_Trecho do documento_
○ ○ ○ ○ ○
São pelo menos três as posições filosóficas representativas
dessa exigência: o sincretismo, de que foi expressão, na época das grandes controvérsias
teológicas, o humanismo cristão, e hoje, numa época de grandes conflitos ideológicos,
as várias tentativas de conjugar cristianismo e marxismo; o ecletismo, ou filosofia
do “justo meio”, que teve o seu breve momento de celebridade como filosofia da restauração,
e, portanto, também numa perspectiva irênica, após período de choque violento entre
revolução e reação, revivendo hoje nas várias propostas de “terceira via”, entre
liberalismo e socialismo, entre mundo ocidental e mundo oriental, entre capitalismo
e coletivismo; e o historicismo relativista, segundo o qual, para retomar a famosa
afirmação de Max Weber, numa era de politeísmo de valores, o único templo aberto
deveria ser o Panteão, um templo no qual cada um pode adorar seu próprio deus.”
○ ○ ○ ○ ○
Registros armazenados
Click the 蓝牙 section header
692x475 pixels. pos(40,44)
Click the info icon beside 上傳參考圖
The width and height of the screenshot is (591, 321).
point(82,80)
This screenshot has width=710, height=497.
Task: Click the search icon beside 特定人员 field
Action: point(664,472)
○ ○ ○ ○ ○
_Descrição da tarefa_
Reproduza palavra por palavra o trecho sobre as três posições filosóficas, do início ao fim e sem nenhuma alteração.

_Tarefa concluída_
São pelo menos três as posições filosóficas representativas
dessa exigência: o sincretismo, de que foi expressão, na época das grandes controvérsias
teológicas, o humanismo cristão, e hoje, numa época de grandes conflitos ideológicos,
as várias tentativas de conjugar cristianismo e marxismo; o ecletismo, ou filosofia
do “justo meio”, que teve o seu breve momento de celebridade como filosofia da restauração,
e, portanto, também numa perspectiva irênica, após período de choque violento entre
revolução e reação, revivendo hoje nas várias propostas de “terceira via”, entre
liberalismo e socialismo, entre mundo ocidental e mundo oriental, entre capitalismo
e coletivismo; e o historicismo relativista, segundo o qual, para retomar a famosa
afirmação de Max Weber, numa era de politeísmo de valores, o único templo aberto
deveria ser o Panteão, um templo no qual cada um pode adorar seu próprio deus.”